Pourtant, pris dans son ensemble, le marché européen se situe loin devant les Etats-Unis pour la vente de produits suisses. Une situation appelée à se renforcer encore si la logique de régionalisation de l’économie prend le dessus sur le concept mis à mal de la mondialisation. Il semble pourtant irréaliste d’imaginer le Vieux Continent en variable d’ajustement absorbant les flux n’entrant plus outre-Atlantique. En effet, la relation économique entre la Suisse et l’Europe doit être précisée au travers des Bilatérales III, et aucune votation populaire sur le traité ne devrait intervenir avant les élections fédérales d’octobre 2027. En l’absence d’accord favorable, la Confédération risque de se trouver plus isolée en Europe avec l’obligation pour ses entreprises de délocaliser une partie de leur production dans l’Union européenne pour continuer d’accéder au marché unique. Ce risque surpasse nettement celui de l’arme fiscale américaine.

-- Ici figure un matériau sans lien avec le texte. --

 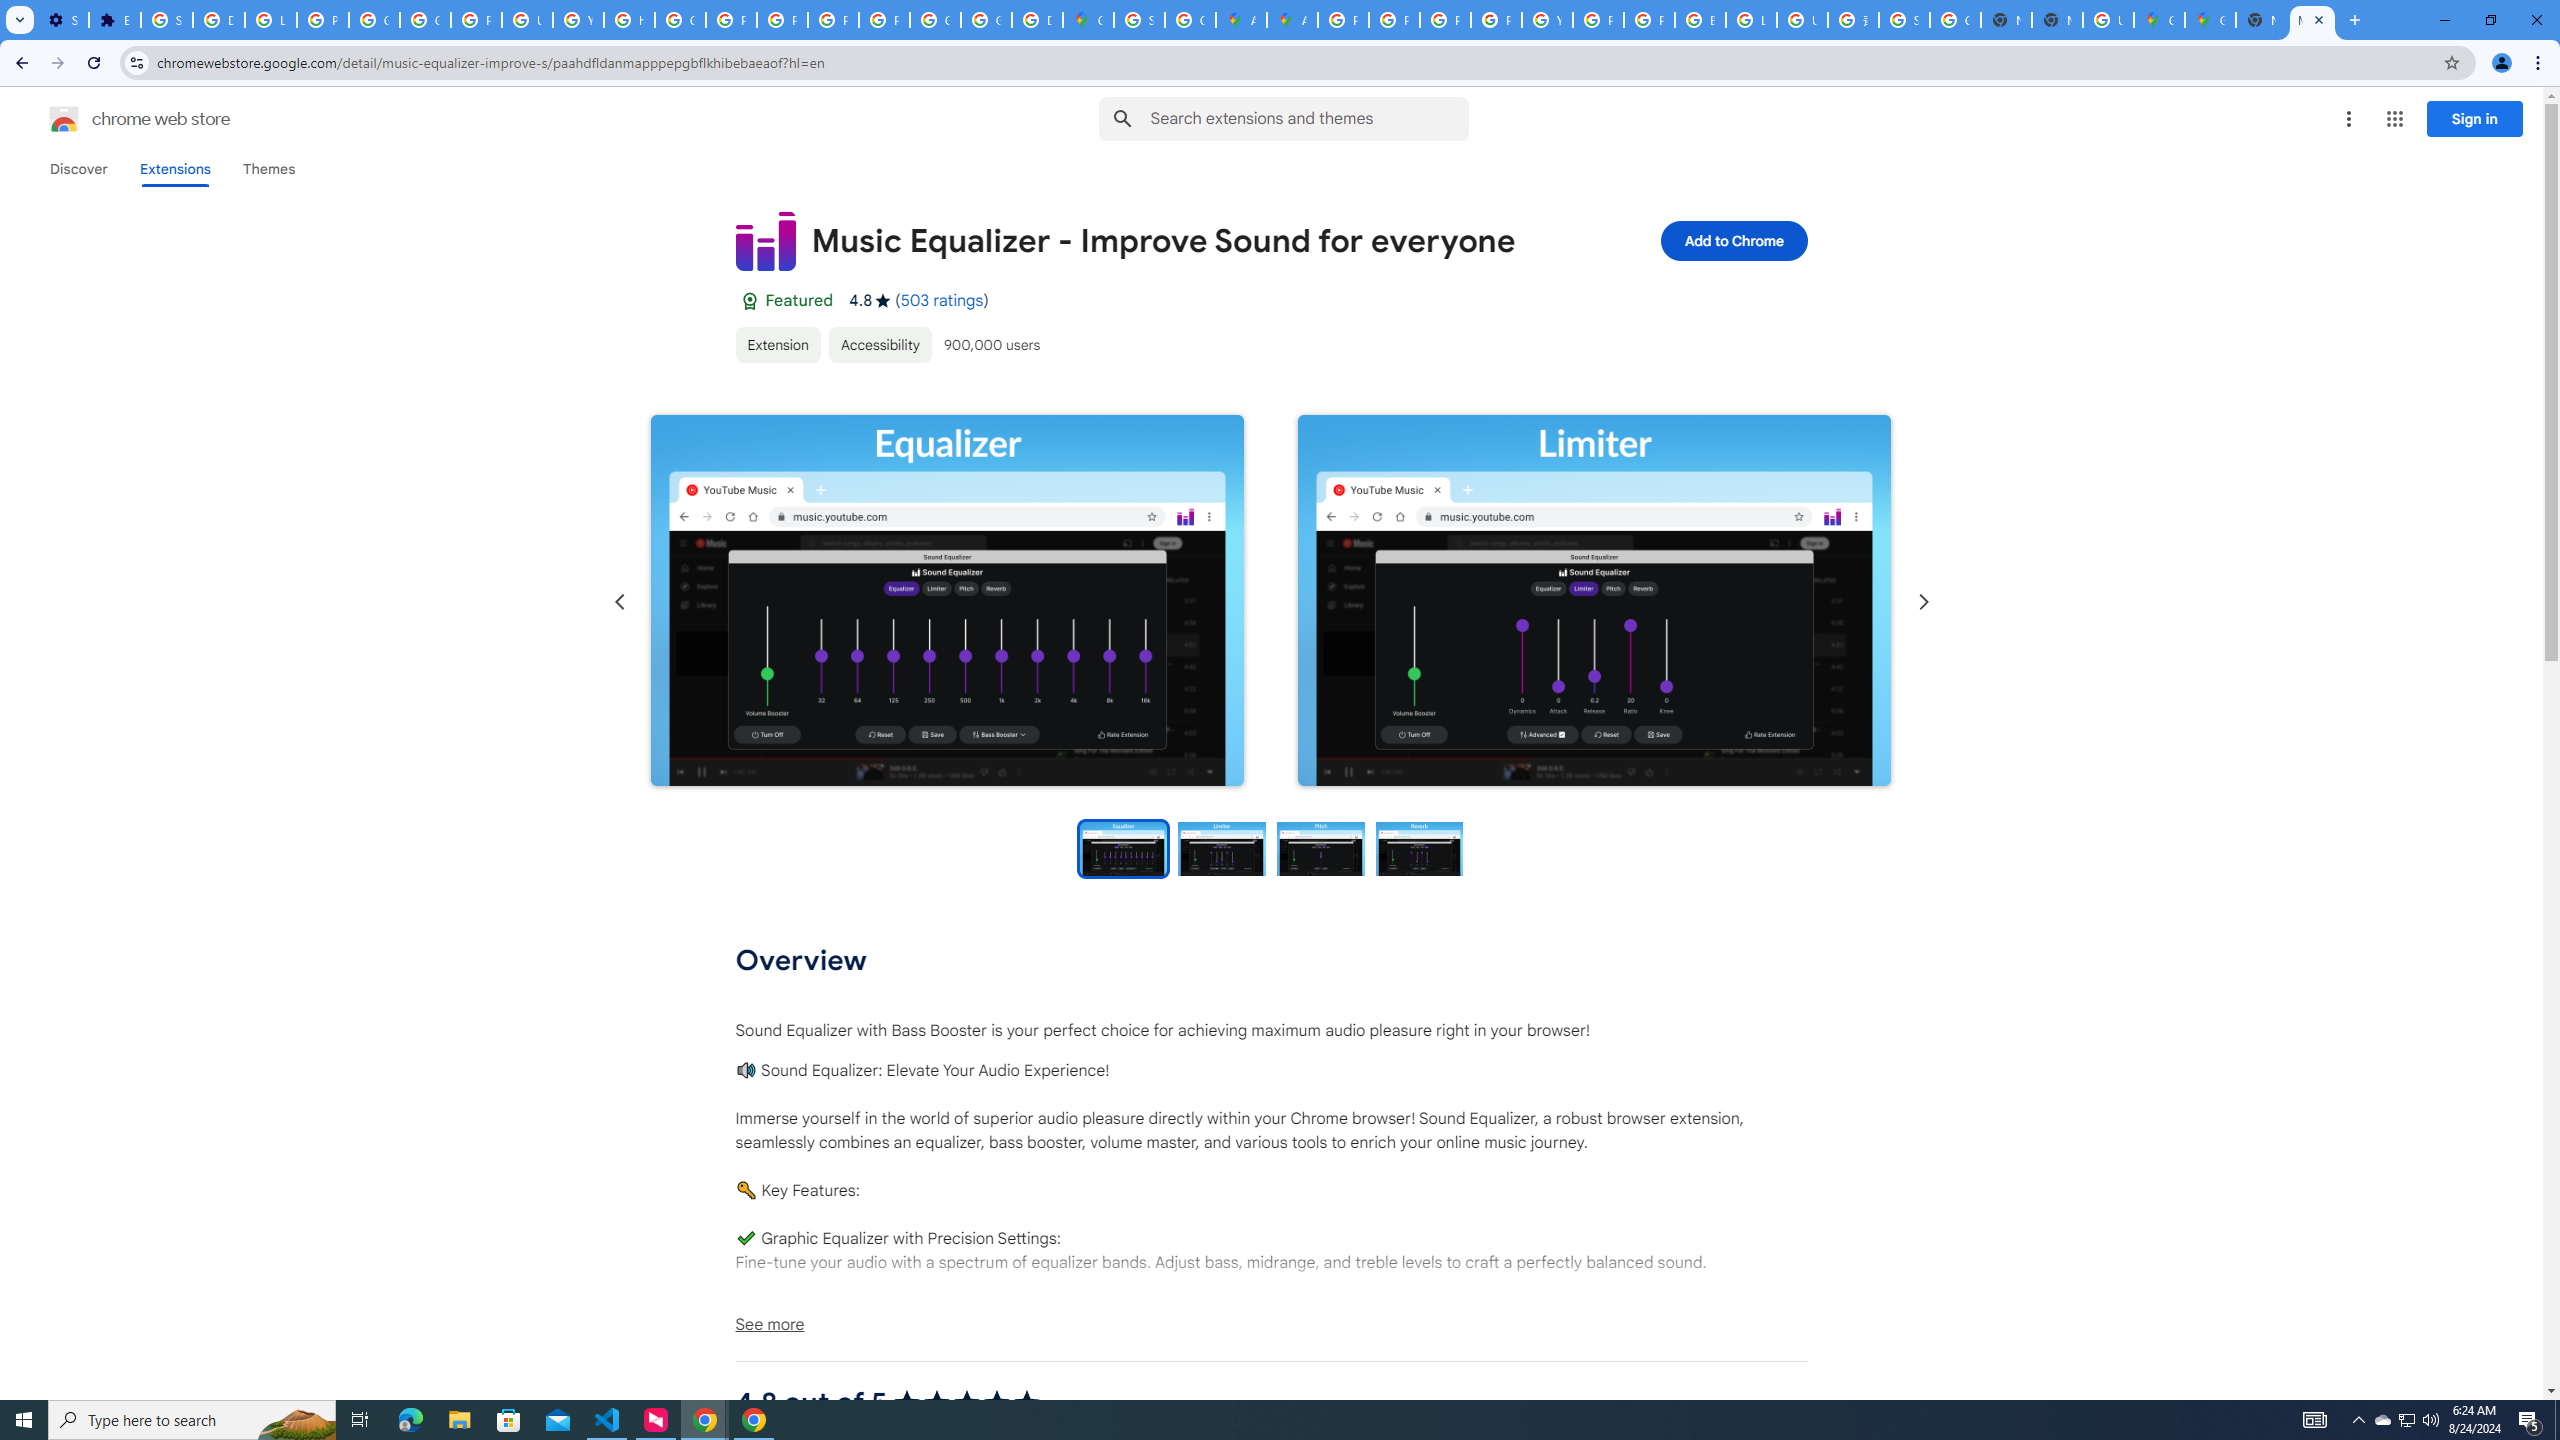 I want to click on Google Maps, so click(x=2158, y=20).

Quelle évolution pour la devise helvétique dans ce contexte de compétition acharnée et de risque de dégradation concurrentielle? Au bénéfice d’un niveau d’inflation très bas (0,3% sur un an en février), la Banque nationale suisse (BNS) devrait favoriser une politique monétaire accommodante et continuer de baisser son taux directeur, quitte à revenir en territoire négatif. L’objectif serait alors double: d’une part, offrir des conditions de crédit adéquates au soutien d’une économie sous pression, et de l’autre, rendre peu attractive la détention du franc an agissant sur le coût de portage.
La marge de manœuvre de l’institut d’émission reste toutefois faible, avec un taux directeur déjà ramené à 0,25%. En complément, pour éviter toute appréciation éclair du franc, voire l’orienter à la baisse pour soutenir la compétitivité des exportations, la BNS pourrait recourir à nouveau à l’achat de réserves en devises étrangères. Celles-ci se situent aux environs de 735 milliards de francs, après avoir atteint 946 milliards début 2022. Si elle accepte de voir croître à nouveau son bilan, la banque centrale a sur ce plan une réelle capacité d’action.
Enfin, si Donald Trump parvient à réduire le déficit de la balance commerciale, cela se fera au détriment de la balance des capitaux. Compte tenu du niveau de la dette américaine, cette évolution devrait engendrer un manque de dollars à moyen terme, avec pour conséquence une tendance haussière du billet vert vis-à-vis du franc.